The chef’s high-end comfort food sometimes seems to channel many places at once. His red-wine-braised lamb neck, falling off the bone like good osso buco, comes with excellent tart red cabbage kraut and rutabaga puree as silky smooth as a master French chef’s. Braised boneless short ribs are as tender, meanwhile, as the best beef bourguignonne, piled onto creamy polenta, ground fresh in-house, and tender, garlic-soaked escarole with nutty green chickpeas adding a Sicilian—or maybe North African—touch.
Pastry chef Ginger Fisher’s retro desserts, following the bicultural framework as loosely as everything else does, include warm sugared Berliners—deluxe Boston cream doughnuts with a Teutonic dose of Goldschläger inside—and excellent, Italian-accented dense chocolate pudding (budino) spiked with espresso and pierced with hazelnut brittle.

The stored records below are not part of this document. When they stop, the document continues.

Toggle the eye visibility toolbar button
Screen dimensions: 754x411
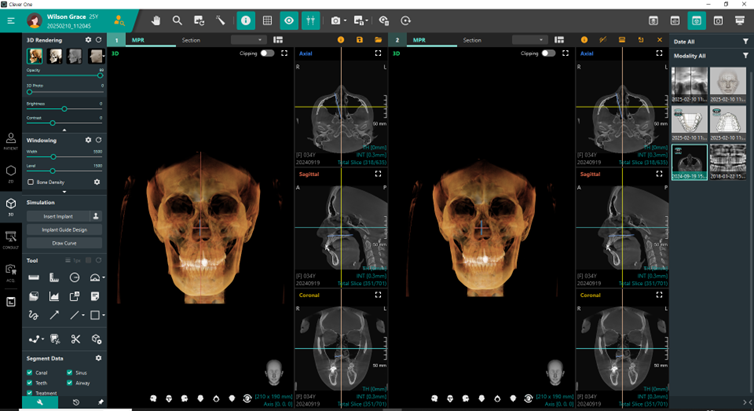pos(288,20)
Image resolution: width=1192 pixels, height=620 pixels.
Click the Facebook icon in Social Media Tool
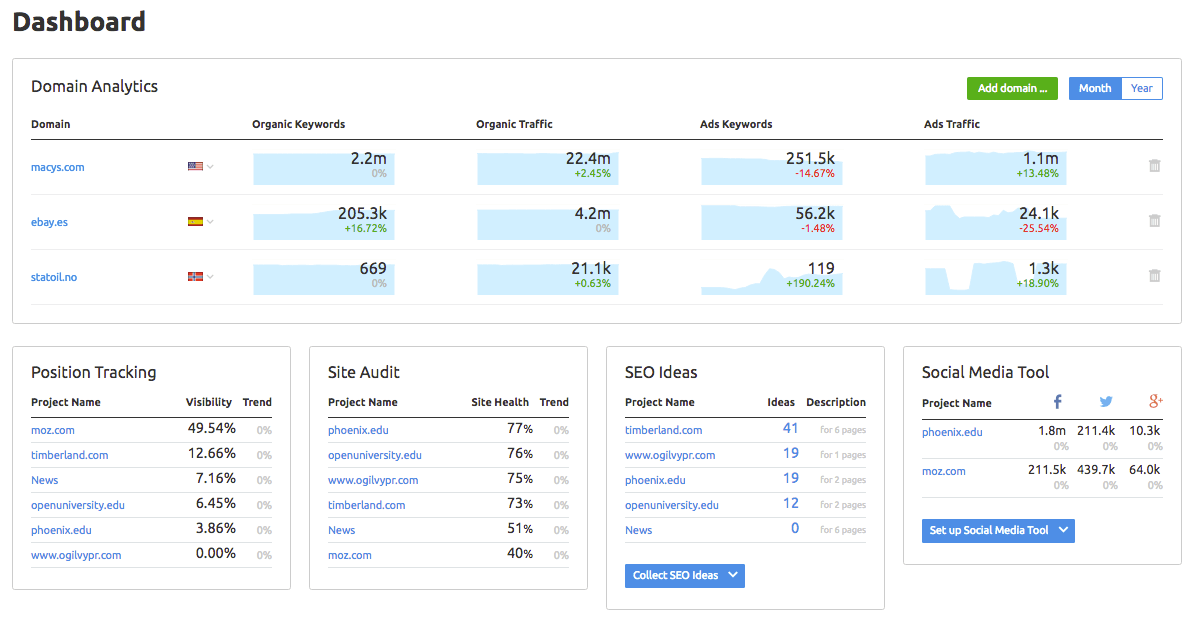click(1057, 401)
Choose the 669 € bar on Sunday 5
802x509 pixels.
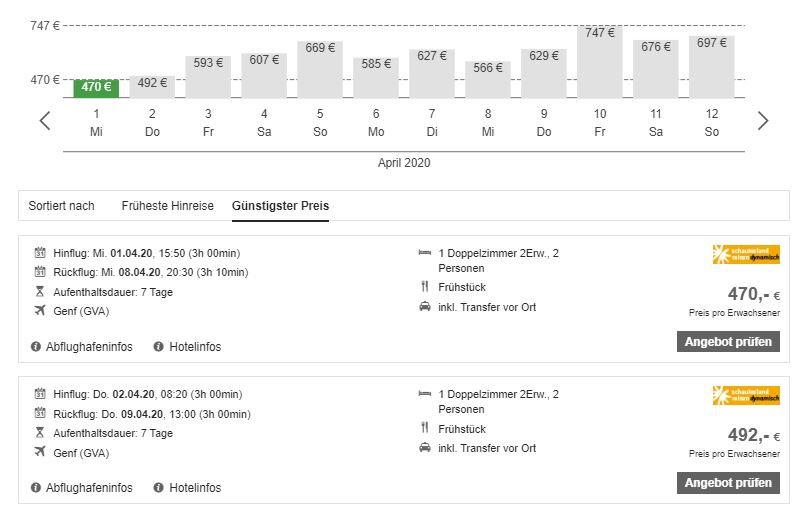pyautogui.click(x=320, y=69)
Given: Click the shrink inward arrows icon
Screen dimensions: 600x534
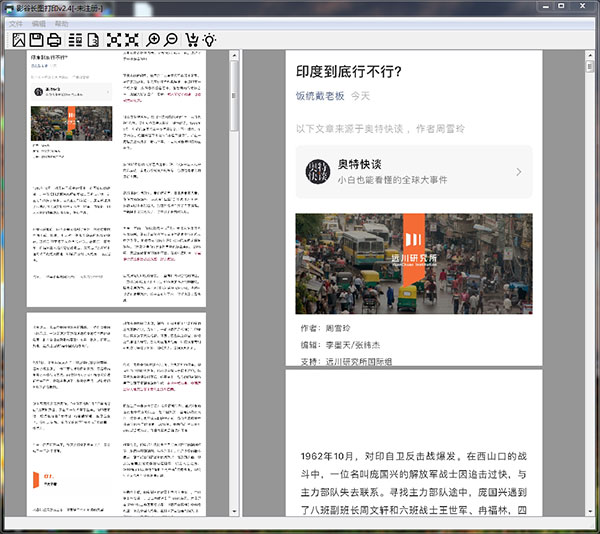Looking at the screenshot, I should tap(131, 40).
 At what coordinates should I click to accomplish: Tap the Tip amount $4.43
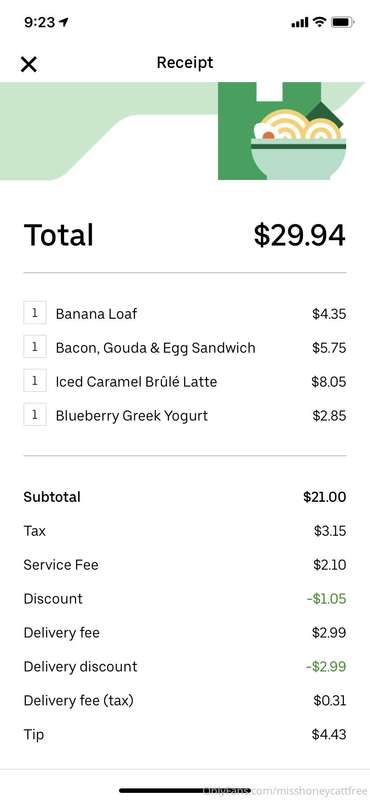[x=329, y=735]
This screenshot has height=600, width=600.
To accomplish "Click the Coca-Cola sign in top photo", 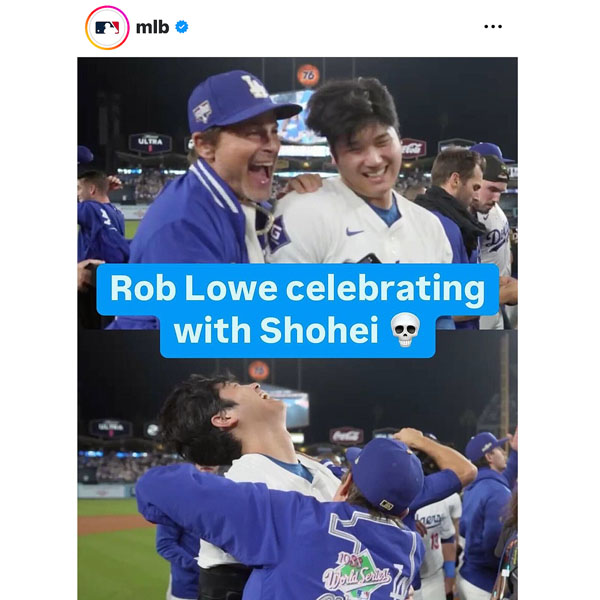I will (x=413, y=147).
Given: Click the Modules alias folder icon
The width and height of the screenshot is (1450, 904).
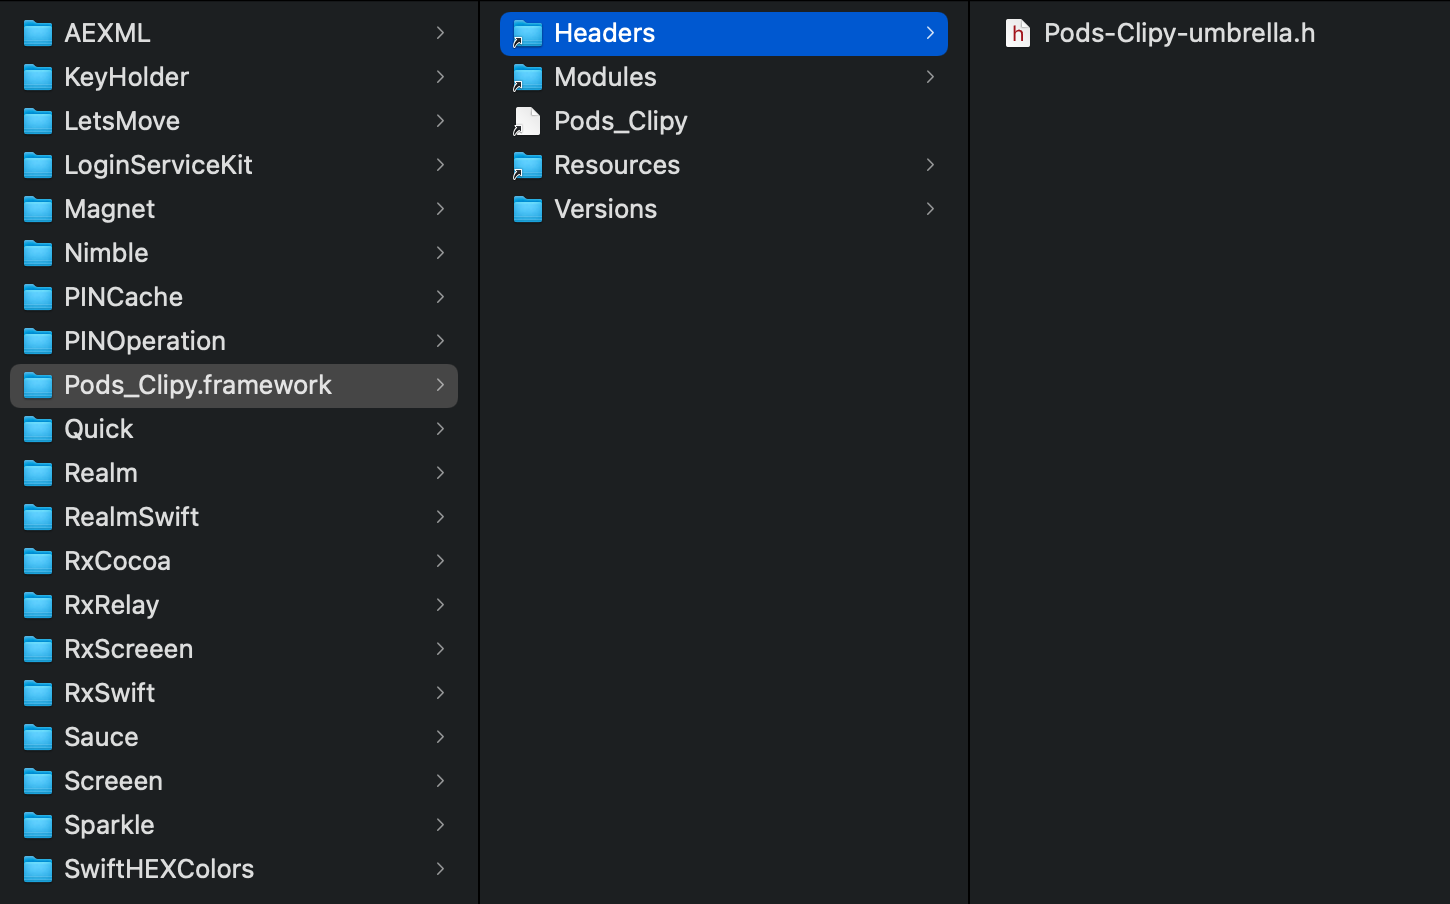Looking at the screenshot, I should (x=527, y=77).
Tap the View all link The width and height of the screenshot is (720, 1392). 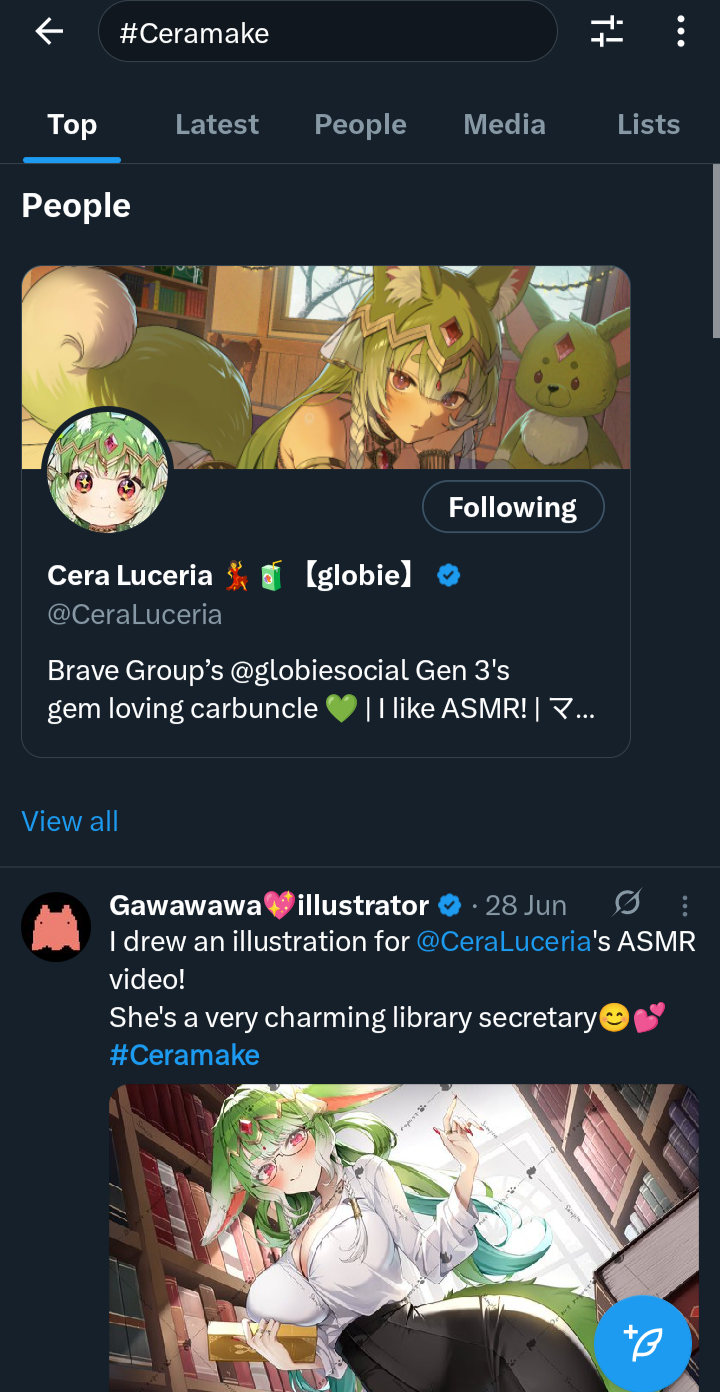point(70,821)
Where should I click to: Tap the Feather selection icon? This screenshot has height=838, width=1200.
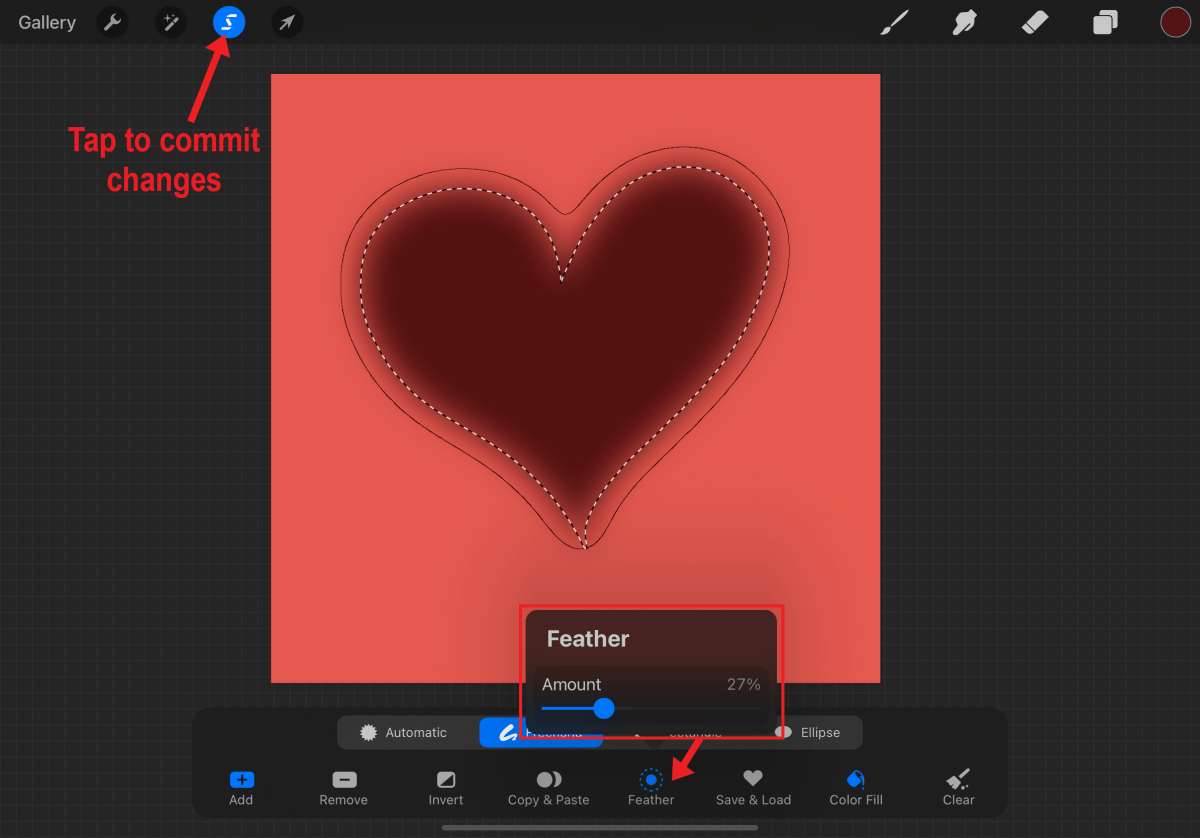click(651, 785)

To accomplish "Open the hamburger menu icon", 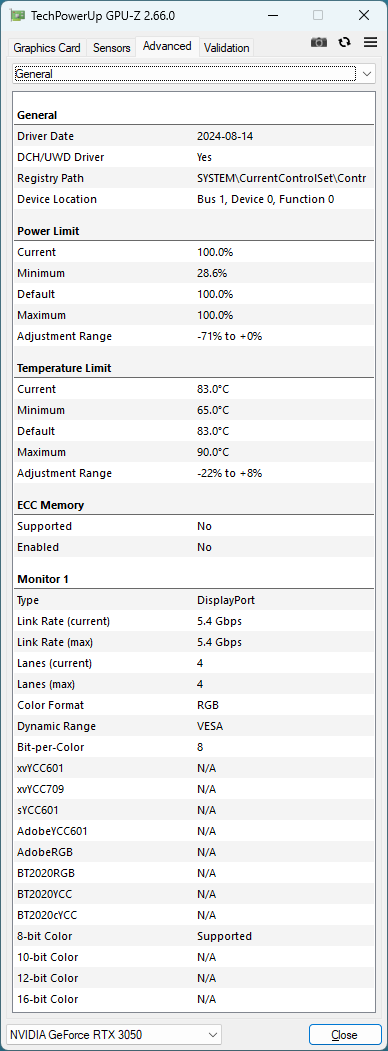I will (370, 42).
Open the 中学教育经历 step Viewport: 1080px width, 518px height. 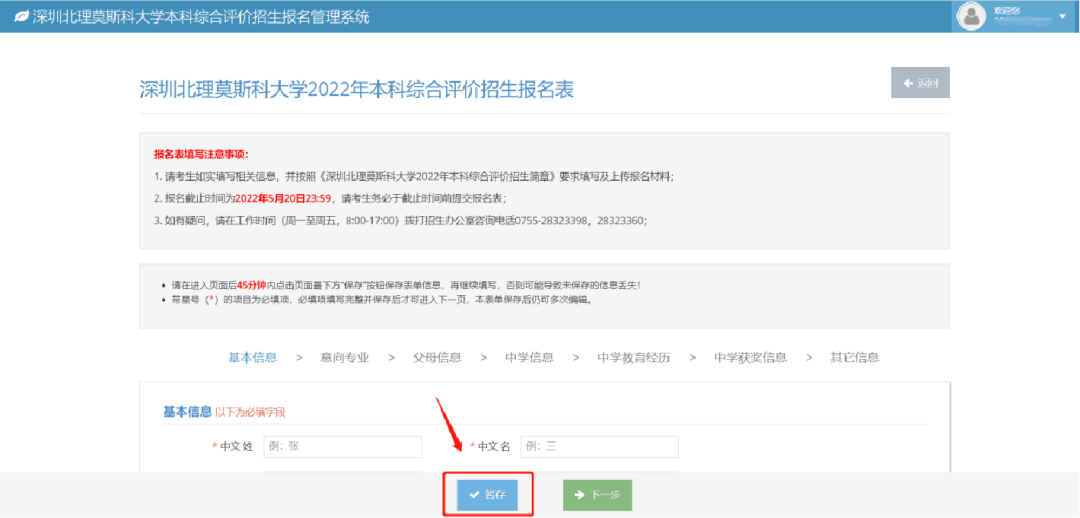[633, 357]
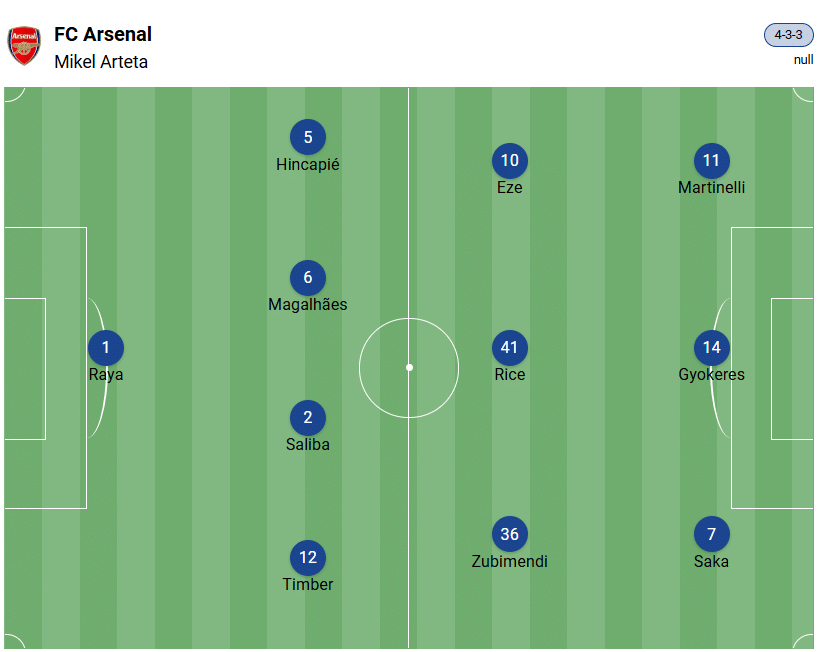Viewport: 818px width, 652px height.
Task: Click manager name Mikel Arteta
Action: pyautogui.click(x=101, y=61)
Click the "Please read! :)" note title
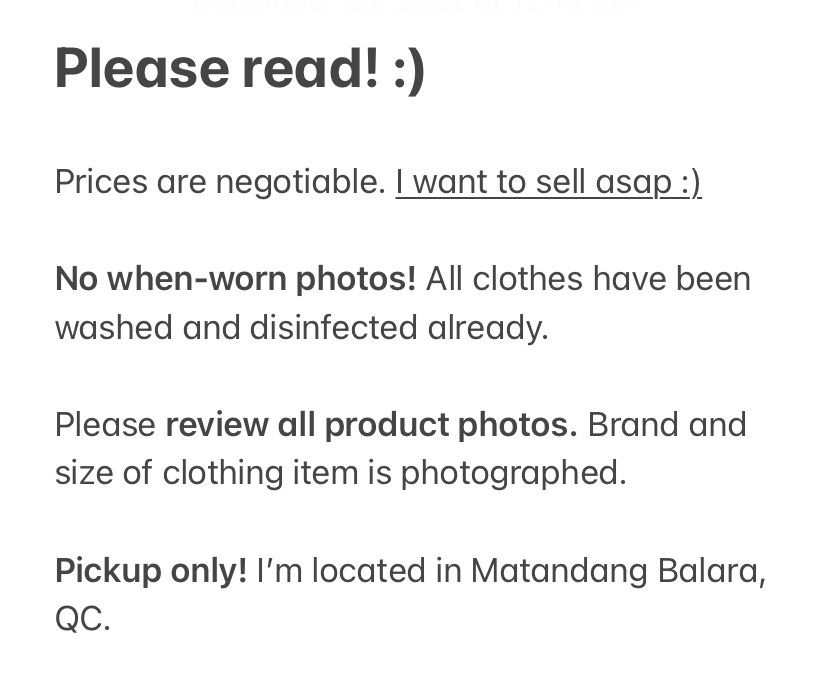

These sweets and much of the menu, like many great dishes, teeter on the edge of familiarity and distinctiveness, finding the sweet spot between run-of-the-mill and too strange. Dieterle’s sentimentality works by never going too far—evoking the comforts of home, but only as a starting point.
Vitals
Eat this: Sauerbratened lamb ribs, bone marrow with sea urchin, short ribs, braised lamb neck, Berliners
Drink this: The bespoke cocktails here (each $12) include the wintry Miss Roberts’ Cobbler, mellow cognac-spiked apple cider enriched with apple butter and finished with an allspice kiss of pimento dram. Though the wine list covers the world, it’s particularly strong in German and Austrian bottles, among them well-priced, food-friendly whites like an effervescent, mineral-tinged grüner veltliner from Ecker ($46).
Conversation piece: The family focus here is most evident in a wall of photos of the staff in their youth, among them a snapshot of a young Dieterle with his dad, Harold Sr.—a first-generation German immigrant—and his Sicilian-born grandparents on his mother’s side.